[Records supplied]:
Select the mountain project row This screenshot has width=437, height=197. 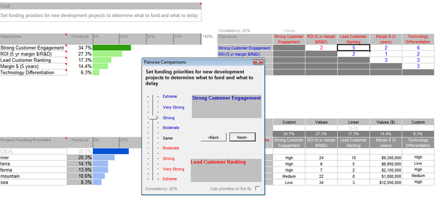[33, 176]
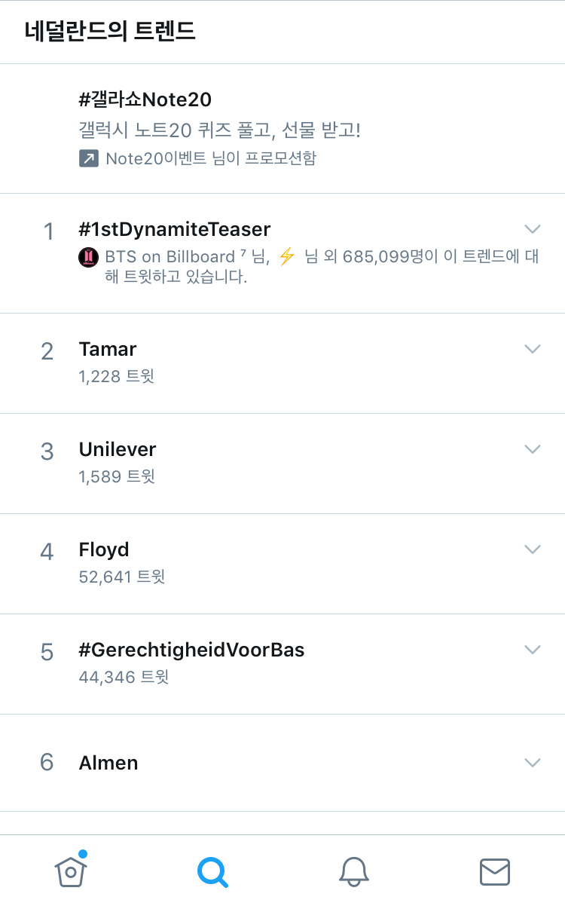This screenshot has width=565, height=909.
Task: Select the Floyd trend
Action: click(x=104, y=549)
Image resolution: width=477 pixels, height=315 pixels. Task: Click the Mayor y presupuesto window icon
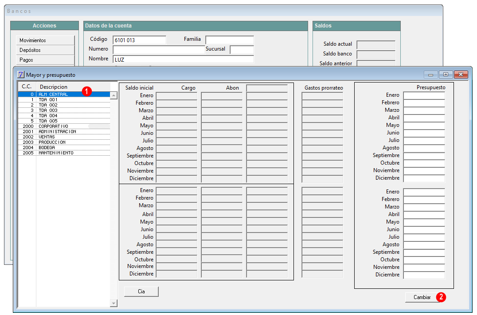21,75
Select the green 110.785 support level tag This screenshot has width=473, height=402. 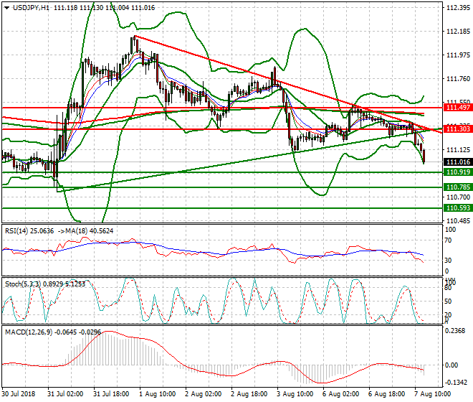(457, 187)
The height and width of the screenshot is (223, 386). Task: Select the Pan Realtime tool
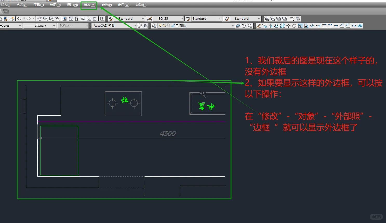point(39,19)
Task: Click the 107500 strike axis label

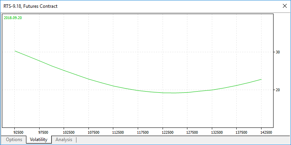Action: click(94, 132)
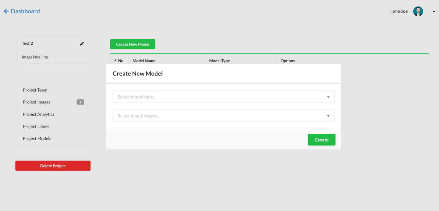Click the Image labelling project description
439x211 pixels.
pos(35,57)
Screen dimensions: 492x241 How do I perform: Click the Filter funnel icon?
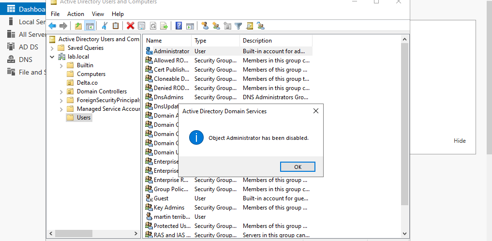coord(239,26)
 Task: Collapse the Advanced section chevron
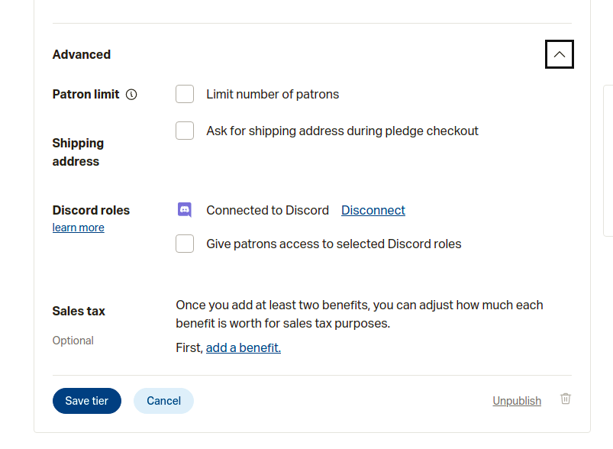tap(560, 55)
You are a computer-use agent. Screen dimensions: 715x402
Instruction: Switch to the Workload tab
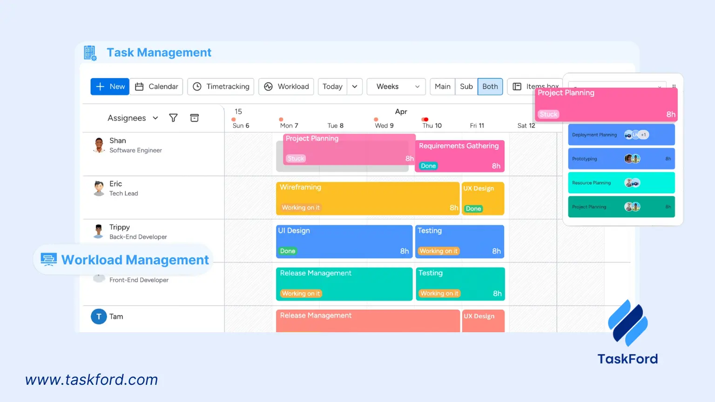click(x=286, y=87)
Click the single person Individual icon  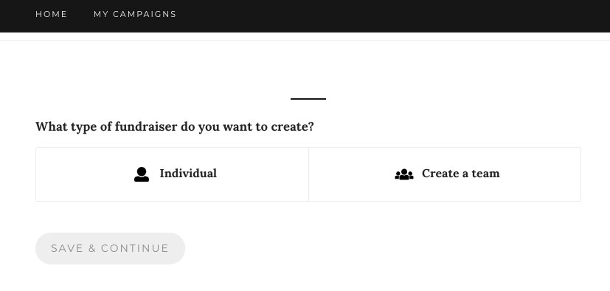coord(142,174)
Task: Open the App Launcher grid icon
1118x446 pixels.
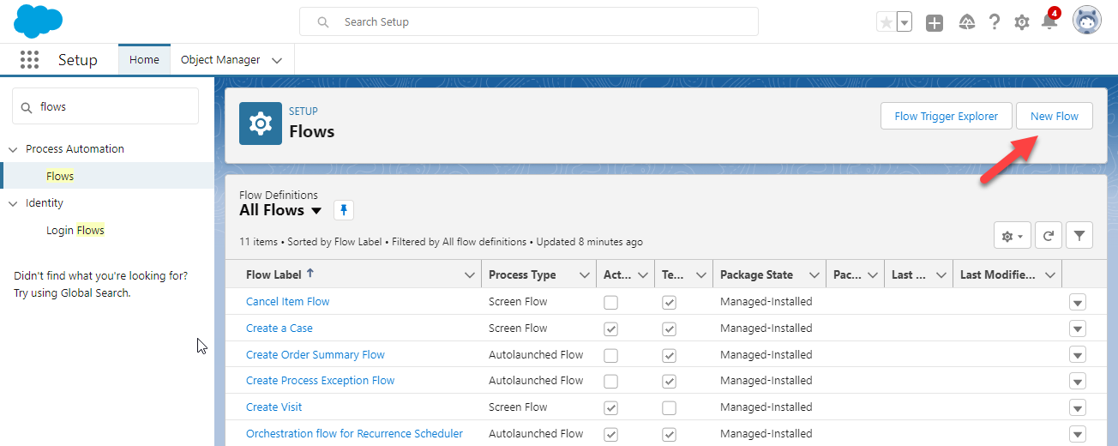Action: (29, 59)
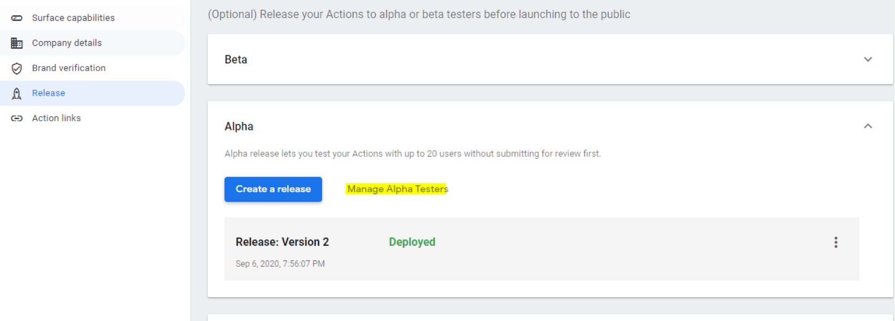The image size is (895, 321).
Task: Click the Alpha card heading
Action: tap(239, 126)
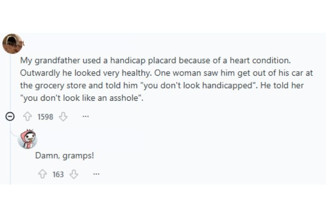326x217 pixels.
Task: Open the pink-hooded replier's avatar
Action: [27, 140]
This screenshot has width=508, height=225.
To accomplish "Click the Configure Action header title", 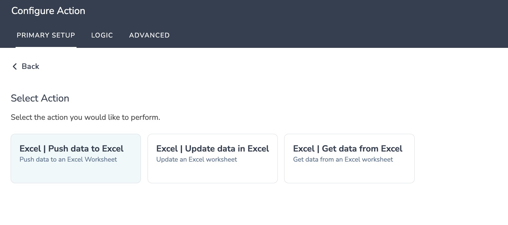I will pos(48,11).
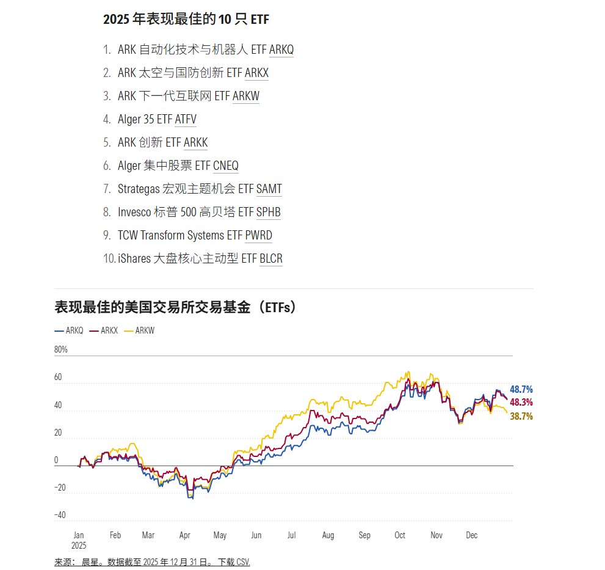
Task: Click the red 48.3% end label
Action: pos(521,402)

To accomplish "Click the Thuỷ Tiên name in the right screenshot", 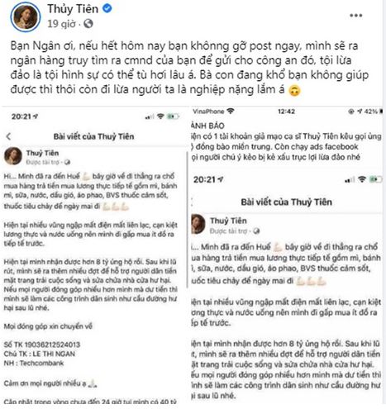I will [228, 221].
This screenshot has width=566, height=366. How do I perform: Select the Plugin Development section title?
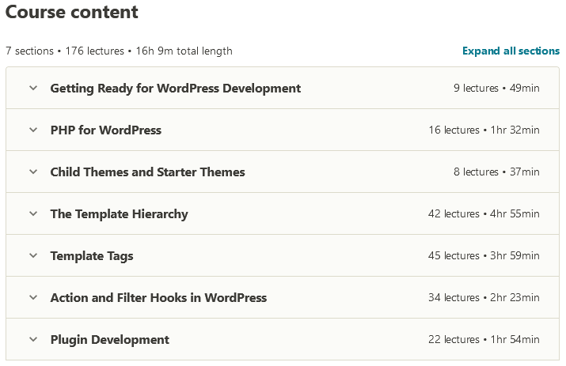pos(109,340)
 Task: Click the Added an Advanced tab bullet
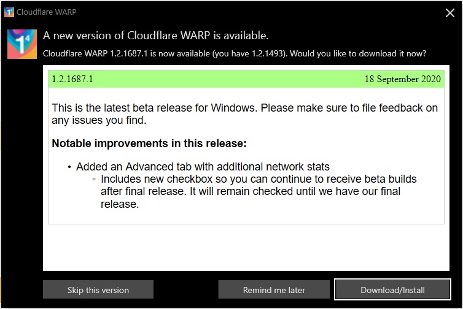203,167
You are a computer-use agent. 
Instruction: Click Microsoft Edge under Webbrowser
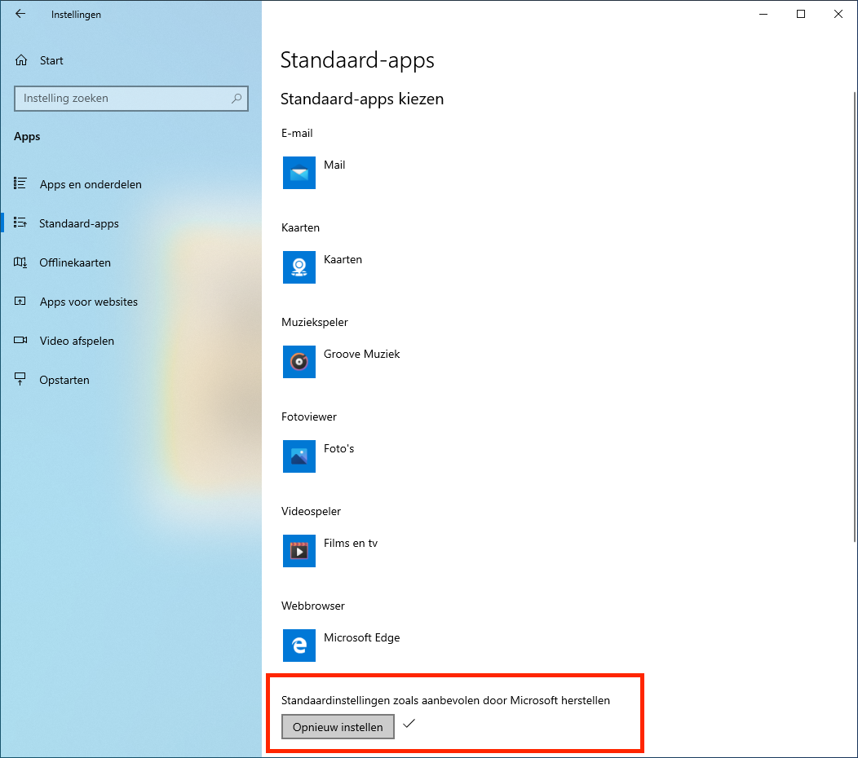[x=361, y=637]
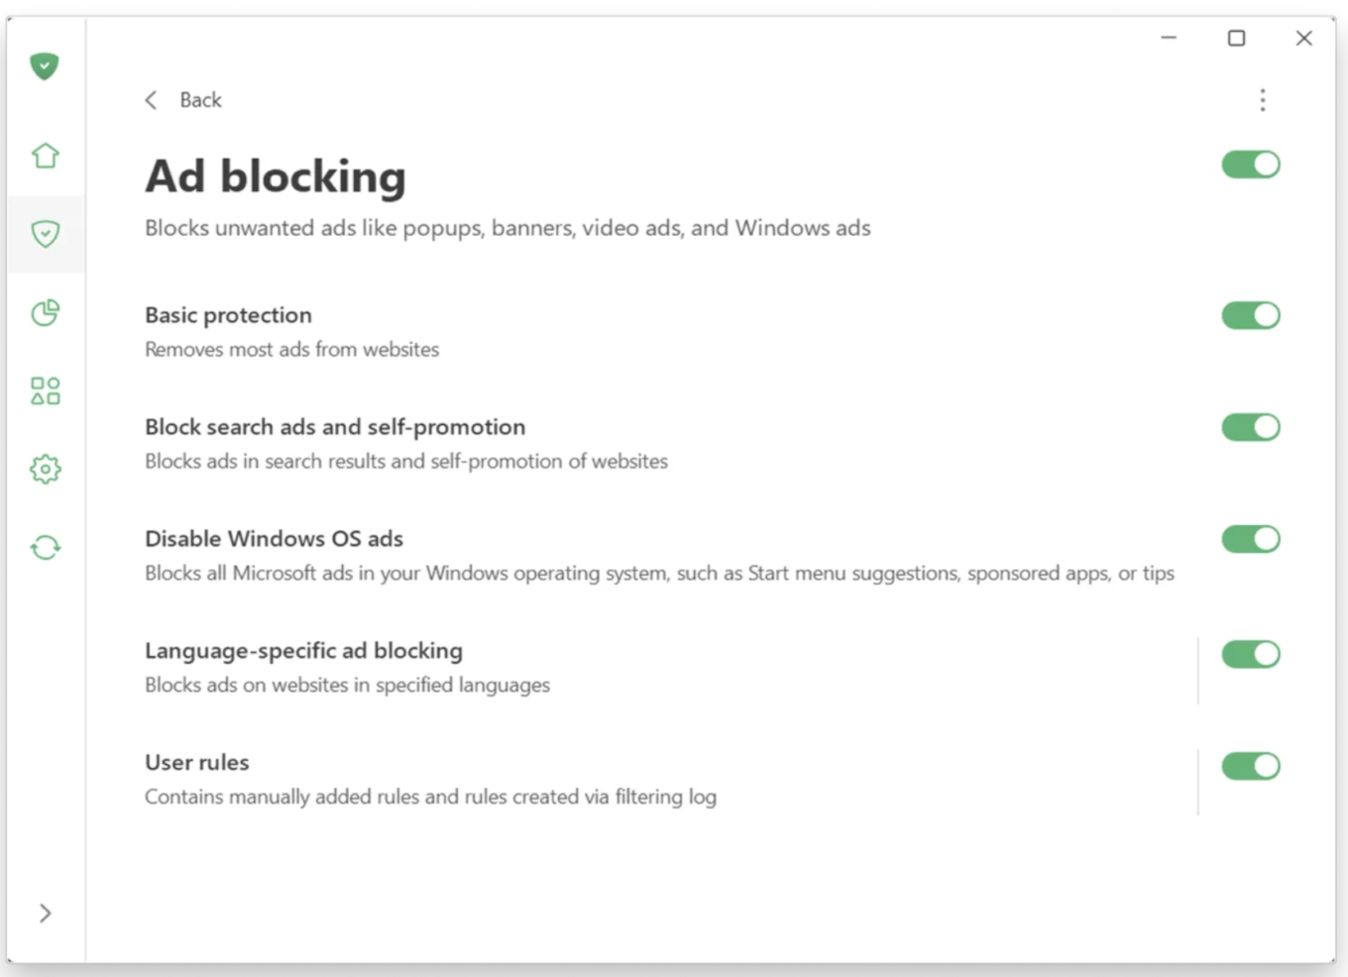Open the Language-specific ad blocking settings row

click(x=670, y=667)
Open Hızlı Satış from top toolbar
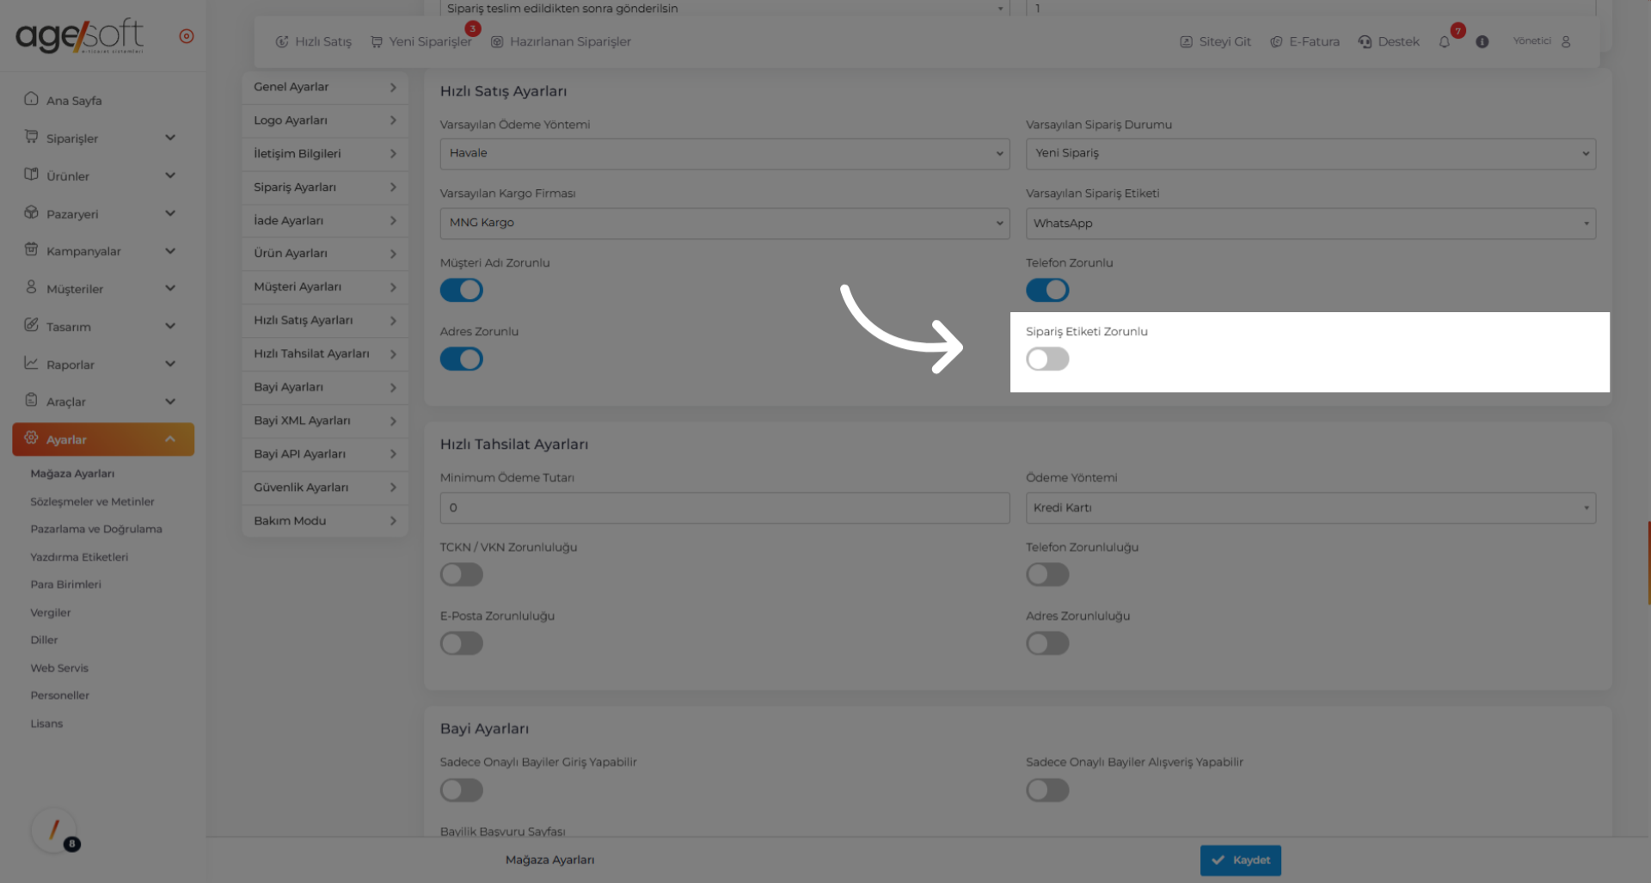 [x=314, y=42]
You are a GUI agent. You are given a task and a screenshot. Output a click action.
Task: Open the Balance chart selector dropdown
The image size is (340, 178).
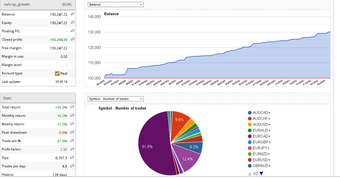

[What needs to be done]: Exact reproduction is required for the lines from the one containing "Open Hızlı Satış from top toolbar" through the end of the material, and for those lines only, without pictures.

[Task solution]:
Open Hızlı Satış from top toolbar
 [x=314, y=42]
You are a GUI agent. You are given a task and a screenshot. Output a click action.
Task: Open the Balance chart selector dropdown
The image size is (340, 178).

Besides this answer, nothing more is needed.